The network has taken action to mitigate that risk, or as a minimum save you it from happening again.
Earlier today, the Solend network voted to overwhelmingly approve a suggestion that would impose a $50 million borrowing restriction in line with account and alter the smart agreement (the computer code that governs the lending protocol) that allows you to temporarily liquidate 1%, now not 20%, of deposits on undercollateralized loans.
The DeFi lending protocol, its call a portmanteau of the phrases “Solana” and “lend,” began seeking to contact the borrower closing week while it looked just like the 5.7 million SOL deposit collateralizing a $108 million stablecoin loan (US Dollar Coin and Tether), can be liquidated if the price of SOL dropped to $22.30.
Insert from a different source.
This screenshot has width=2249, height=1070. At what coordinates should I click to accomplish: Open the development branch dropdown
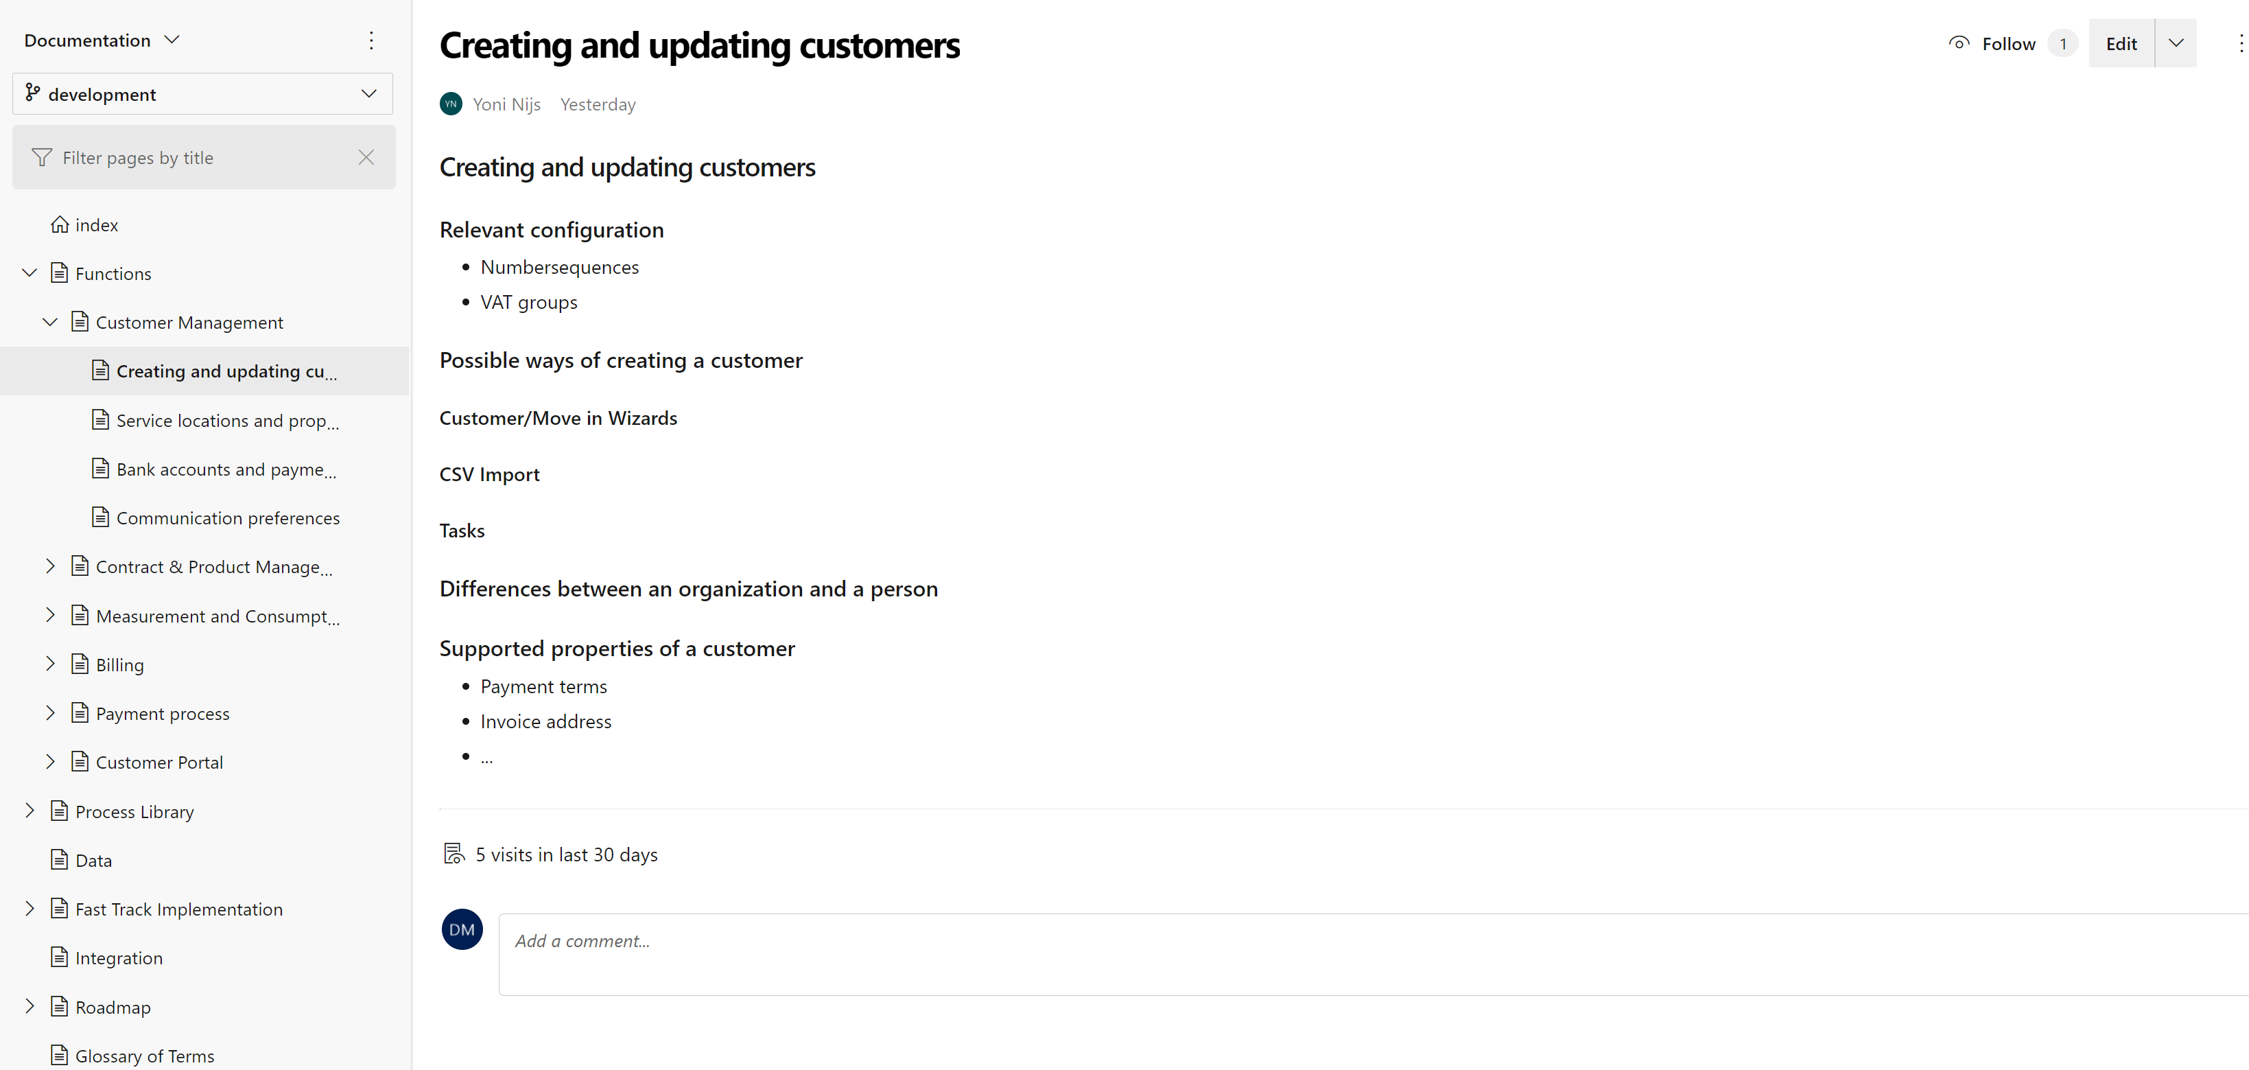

Rooter, the co-founder, even brought an offer, categorised “SLND1,” to take control of the account in order that the collateral may be liquidated in an prepared way that wouldn’t clog (and potentially crash) the Solana community. But after vote casting in support of that plan, the network overturned it.
“We’ve been listening to your criticisms about SLND1 and the way wherein it become performed,” the Solend team wrote at the inspiration to invalidate the vote after receiving comments that 24 hours had not been enough time for contributors to forged their votes.
At the time, markets have been reeling from news that crypto lender Celsius had frozen withdrawals to prevent a bank run and $3 billion hedge fund Three Arrows Capital was negotiating with lenders to hold itself solvent.